Таким образом прошли еще два часа, в течение которых ничто не нарушило ночного безмолвия.
Неописуемое волнение подняло дух у всех, и даже самые слабые ощущали прилив сил.
— Терпение, — говорил им гамбузино, — дадим время полковнику Реквезенцу устроить все, чтобы захватить индейцев сонными и отнять у них возможность спастись бегством. Может быть, осталось ждать всего несколько минут, и тогда наступит наш черед. Разве не приятно будет поймать в их же собственную западню всех этих красных чертей, которые смотрят на нас, как на верную добычу?..
Гамбузино не успел окончить речь, как вдруг страшная ружейная пальба разбудила эхо долины, и почти в то же время треск ружей был перекрыт густым ревом пушек Реквезенца.
Вопли ужаса, возгласы испуга, смешанные с криками боли, поднявшиеся вслед за тем в лагере койотов, застигнутых во время сна, доказали осажденным, что выстрелы Реквезенца попали в цель.
Атака шла с той стороны, откуда, как были уверены индейцы, им не грозило ни малейшей опасности.

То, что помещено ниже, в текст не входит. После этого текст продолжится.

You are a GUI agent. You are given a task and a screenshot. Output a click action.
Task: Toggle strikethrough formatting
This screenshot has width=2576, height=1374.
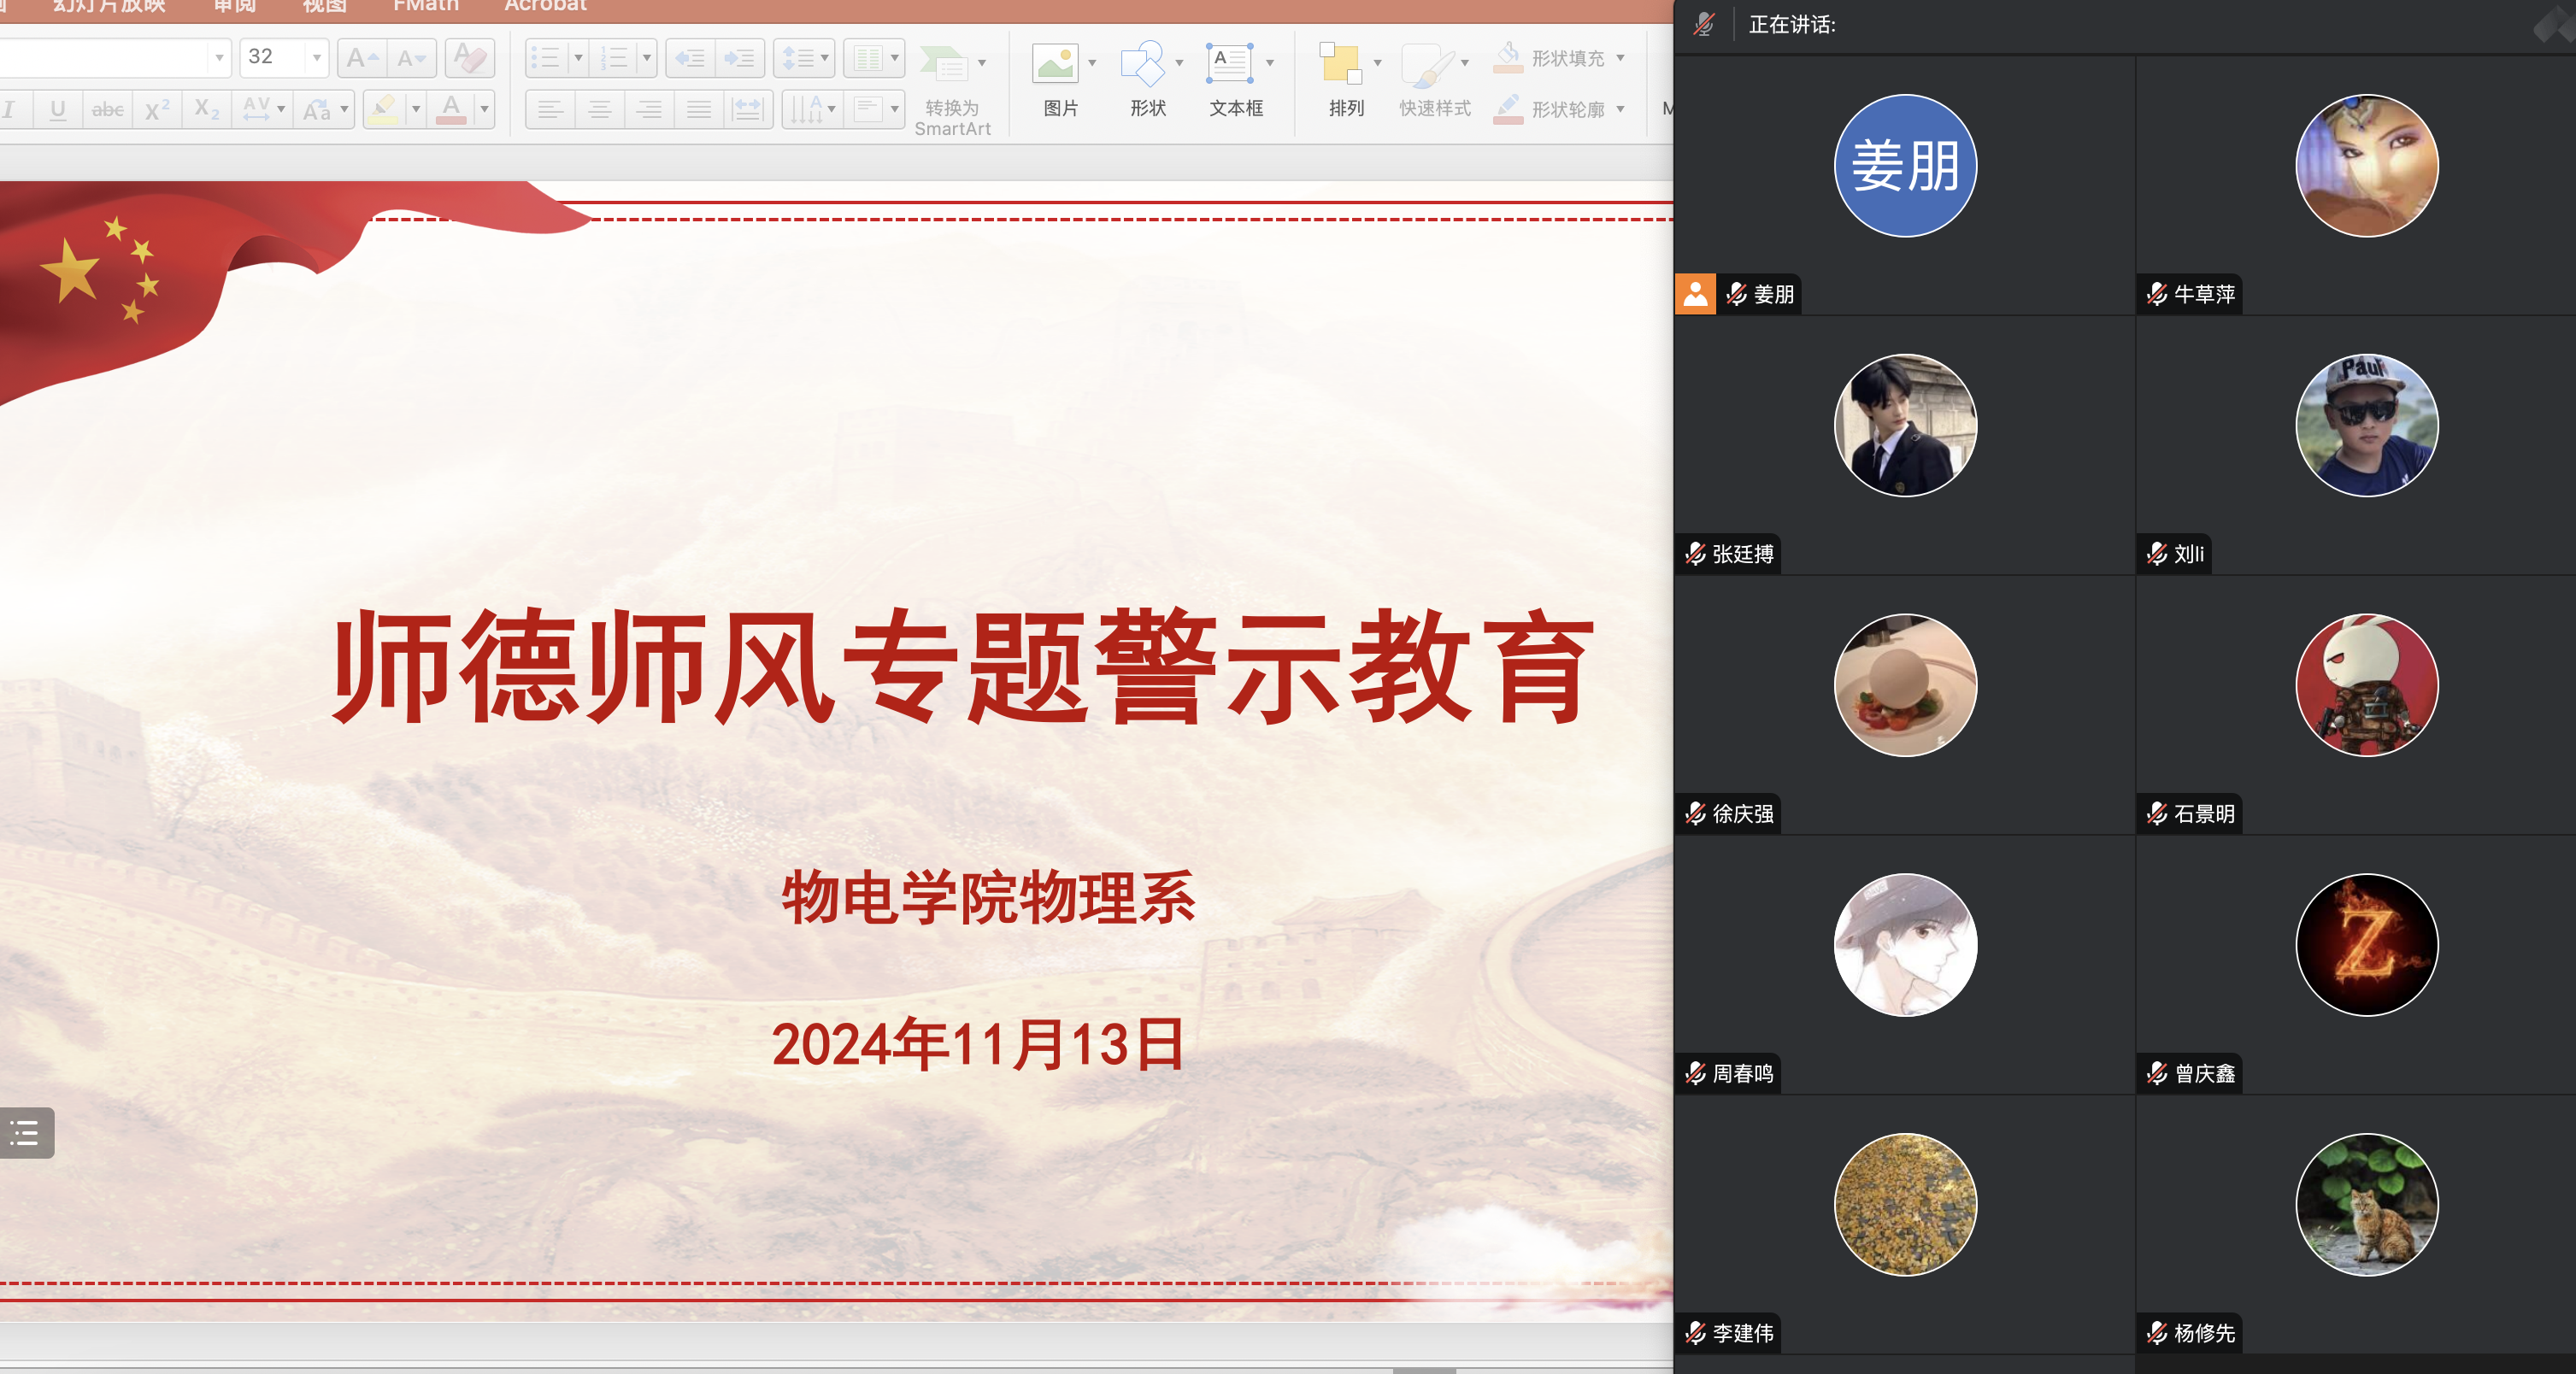[108, 109]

Все это время они даже не ставили там часовых. Теперь вся эта орда металась в паническом ужасе.
Но положение их еще более ухудшилось, когда сноп электрического света, направленный с вершины горы, осветил лагерь индейцев, подставляя его под удары невидимых нападающих, которых инженер позаботился оставить в тени.
Как и предвидел гамбузино, самые храбрые собрались вокруг палатки Зопилота.
Теперь настало время пустить в дело пушки инженера, и они выбросили, очень кстати, двойной залп картечи в обезумевшую толпу индейцев.
Даже самые неустрашимые из них кричали от страха:
«Бледнолицые — колдуны: они могут заменять ночь днем и зажигать солнце, которое освещает лагерь!»
Один только Зопилот, уже сидя на лошади, сохранял некоторое хладнокровие. Несмотря на царивший беспорядок, он пытался собрать воинов около себя, но пушки Реквезенца и инженера вырывали все новые и новые жертвы, расстраивая в то же время ряды сомкнувшихся было индейцев.
Вдруг Зопилот бешено закричал.
В снопе электрического света, расширявшемся по мере удаления от горы, он только что заметил отряд мексиканских солдат, двигавшихся под прямым углом к утесу.
Появление врага, по-видимому, вернуло храбрость индейцам, которые до тех пор толпились беспорядочной кучей, пораженные суеверным страхом.
В одно мгновение вскочили они на лошадей и, издав воинственный клич, уже готовились ринуться на эскадрон Реквезенца, когда Зопилот остановил их отчаянным жестом.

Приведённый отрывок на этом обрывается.